>> START

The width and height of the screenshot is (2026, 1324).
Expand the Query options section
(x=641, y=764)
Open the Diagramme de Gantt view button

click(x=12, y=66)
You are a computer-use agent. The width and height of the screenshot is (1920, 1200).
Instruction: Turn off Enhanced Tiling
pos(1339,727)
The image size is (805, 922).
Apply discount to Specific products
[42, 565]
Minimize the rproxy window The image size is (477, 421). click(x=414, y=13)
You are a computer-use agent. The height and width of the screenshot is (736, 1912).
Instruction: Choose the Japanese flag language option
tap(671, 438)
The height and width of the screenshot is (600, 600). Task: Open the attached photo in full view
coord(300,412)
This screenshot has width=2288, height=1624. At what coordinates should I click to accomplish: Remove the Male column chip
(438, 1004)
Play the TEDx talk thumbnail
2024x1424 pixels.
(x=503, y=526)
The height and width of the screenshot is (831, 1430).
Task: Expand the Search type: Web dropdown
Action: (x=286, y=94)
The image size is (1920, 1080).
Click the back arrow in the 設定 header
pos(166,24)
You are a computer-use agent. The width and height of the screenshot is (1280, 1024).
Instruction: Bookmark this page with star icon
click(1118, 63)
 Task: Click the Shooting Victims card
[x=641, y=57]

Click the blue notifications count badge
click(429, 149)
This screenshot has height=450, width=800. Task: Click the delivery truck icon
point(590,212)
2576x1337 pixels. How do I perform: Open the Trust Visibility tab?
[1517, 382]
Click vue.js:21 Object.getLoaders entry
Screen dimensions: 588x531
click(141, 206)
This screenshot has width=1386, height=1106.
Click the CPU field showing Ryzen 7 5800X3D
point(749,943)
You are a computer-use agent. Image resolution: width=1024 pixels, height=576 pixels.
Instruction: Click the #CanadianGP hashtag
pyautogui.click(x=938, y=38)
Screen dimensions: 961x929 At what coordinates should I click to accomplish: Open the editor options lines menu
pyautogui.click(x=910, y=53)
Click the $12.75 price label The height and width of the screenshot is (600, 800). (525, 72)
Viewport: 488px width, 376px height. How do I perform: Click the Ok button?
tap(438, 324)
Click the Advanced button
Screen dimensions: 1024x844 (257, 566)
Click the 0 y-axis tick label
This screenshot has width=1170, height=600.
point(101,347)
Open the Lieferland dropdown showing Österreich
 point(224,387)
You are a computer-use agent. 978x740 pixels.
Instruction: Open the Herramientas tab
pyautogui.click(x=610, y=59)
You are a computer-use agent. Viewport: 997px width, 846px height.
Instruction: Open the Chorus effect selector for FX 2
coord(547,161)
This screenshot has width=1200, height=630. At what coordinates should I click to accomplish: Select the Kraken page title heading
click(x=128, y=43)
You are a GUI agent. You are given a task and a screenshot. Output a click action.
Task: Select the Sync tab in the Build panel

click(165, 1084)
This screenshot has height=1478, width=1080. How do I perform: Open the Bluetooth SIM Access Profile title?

>> END

Objective: State how many lines of the rows above contain the string "coordinates", treating case as significant. Give only the number.

Response for this exercise: 3